• GOAL
Please print the lines of the records from the one containing "You are a GUI" through the one containing "(x=1179, y=844)", inclusive, and nothing else.

• RECORDED DATA

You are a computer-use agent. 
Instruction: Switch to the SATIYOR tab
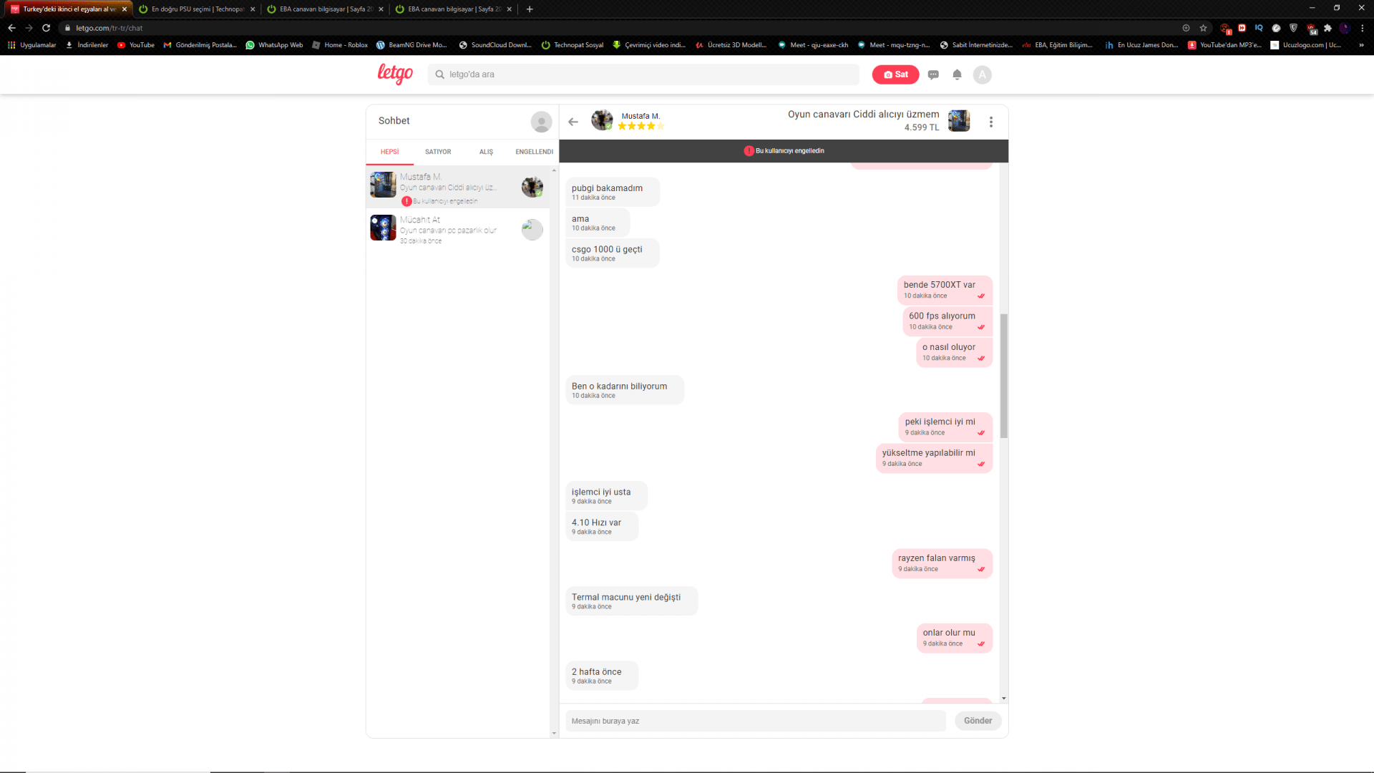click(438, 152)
--
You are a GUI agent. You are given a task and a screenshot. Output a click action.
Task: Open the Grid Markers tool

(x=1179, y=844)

• EXERCISE RESULT
You are a GUI agent. You are given a task and a screenshot. Output a click action.
Task: Open the Grid Markers tool

(x=1179, y=844)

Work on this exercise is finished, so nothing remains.